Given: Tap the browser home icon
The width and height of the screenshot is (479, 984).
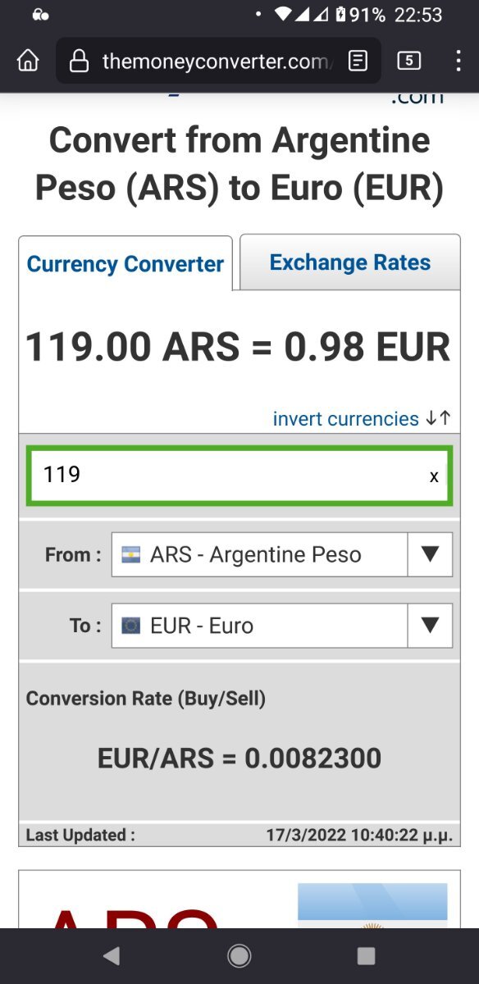Looking at the screenshot, I should (28, 61).
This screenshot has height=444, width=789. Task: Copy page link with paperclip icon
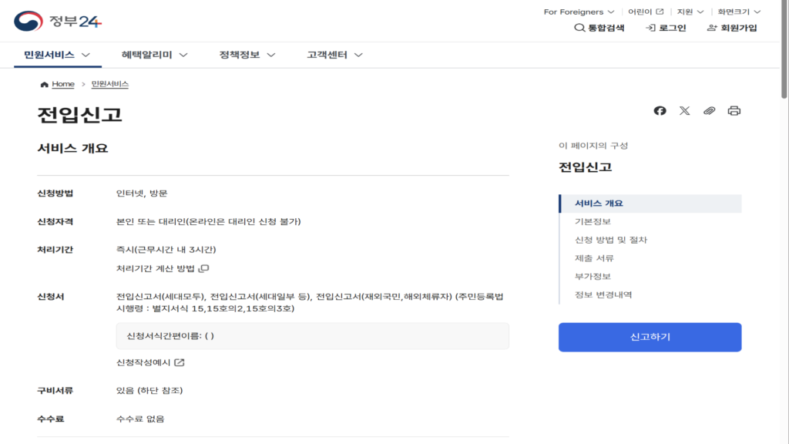click(709, 111)
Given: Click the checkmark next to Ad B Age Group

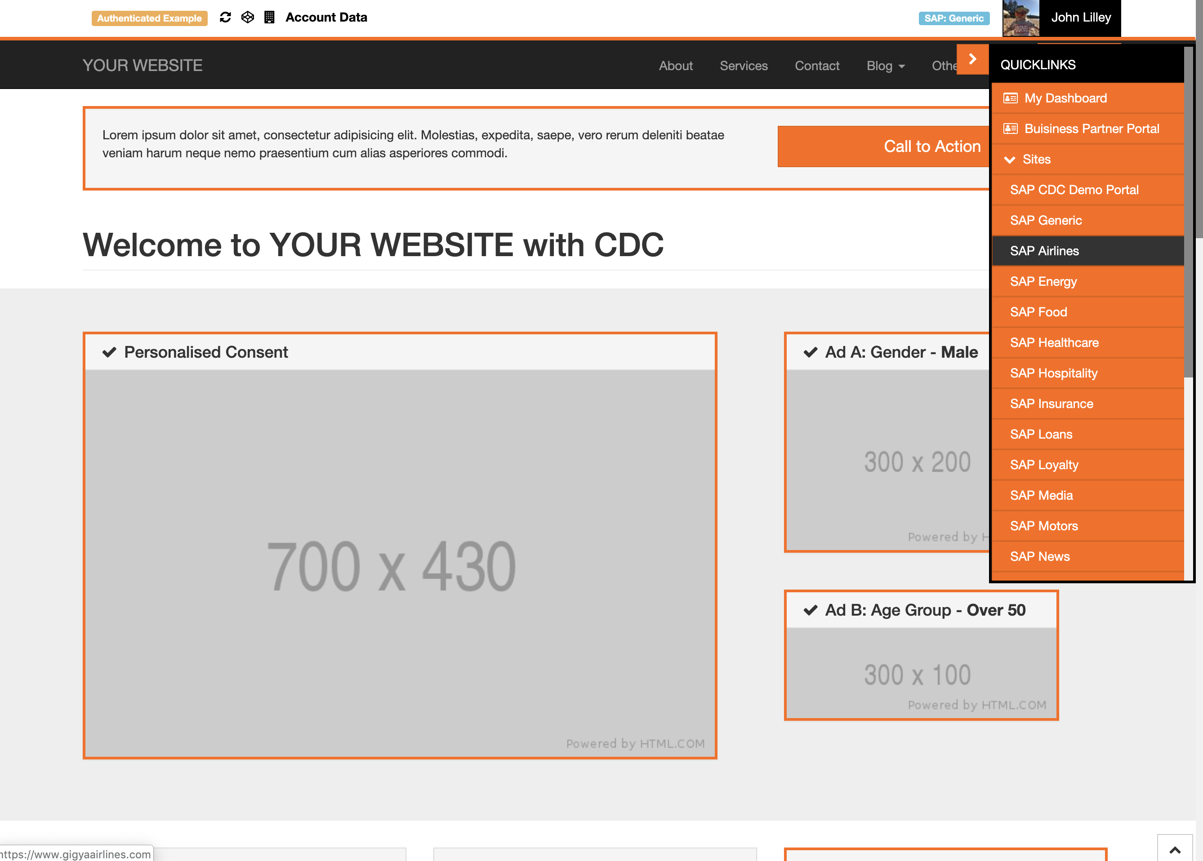Looking at the screenshot, I should [x=810, y=610].
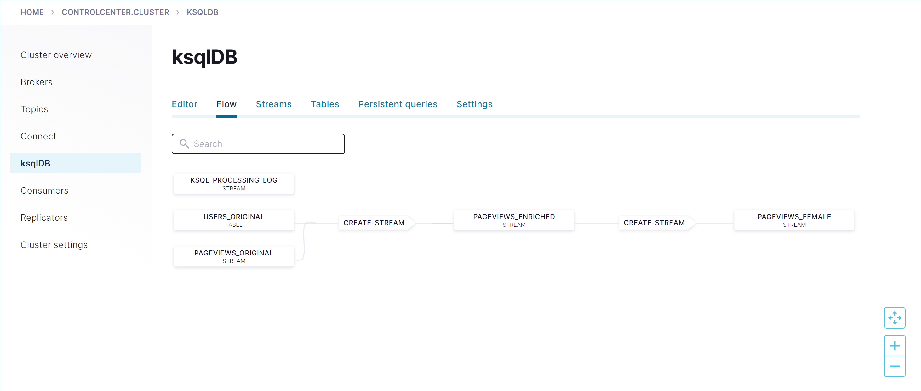This screenshot has height=391, width=921.
Task: Click the PAGEVIEWS_FEMALE stream node
Action: [x=794, y=220]
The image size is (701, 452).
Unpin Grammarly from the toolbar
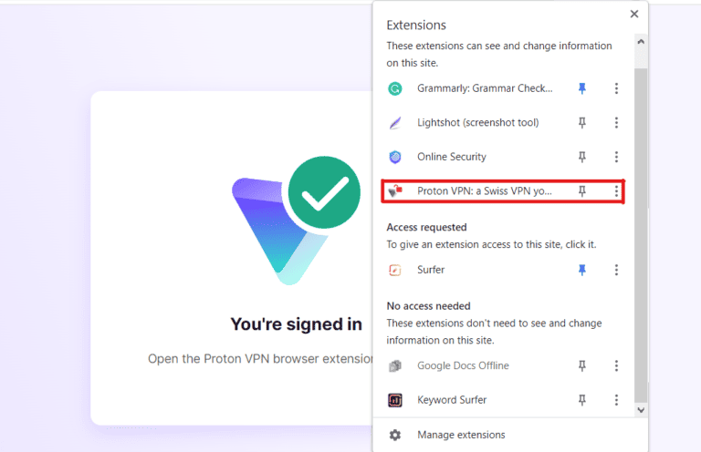pyautogui.click(x=582, y=88)
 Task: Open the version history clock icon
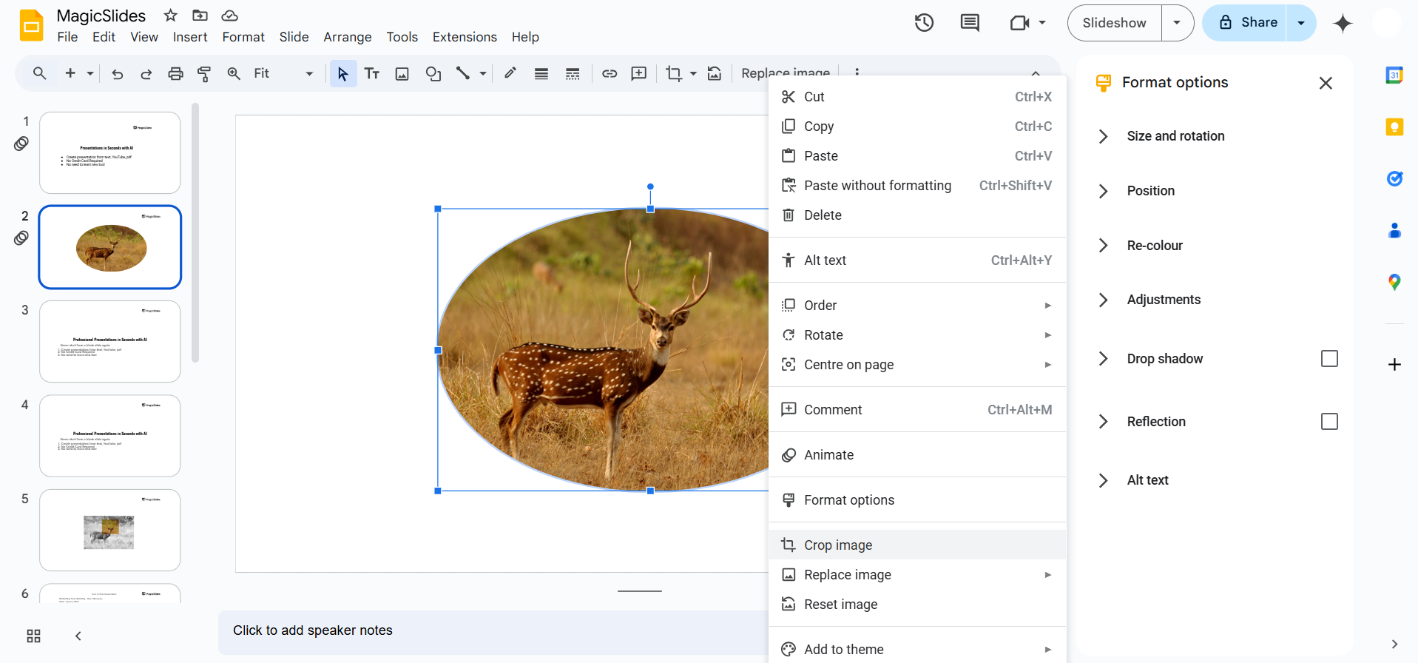click(x=924, y=23)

——

> [Instructions for the task]:
Rewrite the part of the listing from the line containing "The image size is (701, 452)." through the end of the listing, changing "toolbar" to "extensions bar" and keeping everything else the same. Leave the pictures out.

> [Output of the task]:
The image size is (701, 452).
Unpin Grammarly from the extensions bar
pyautogui.click(x=582, y=88)
 Task: Open the version history clock icon
click(x=924, y=23)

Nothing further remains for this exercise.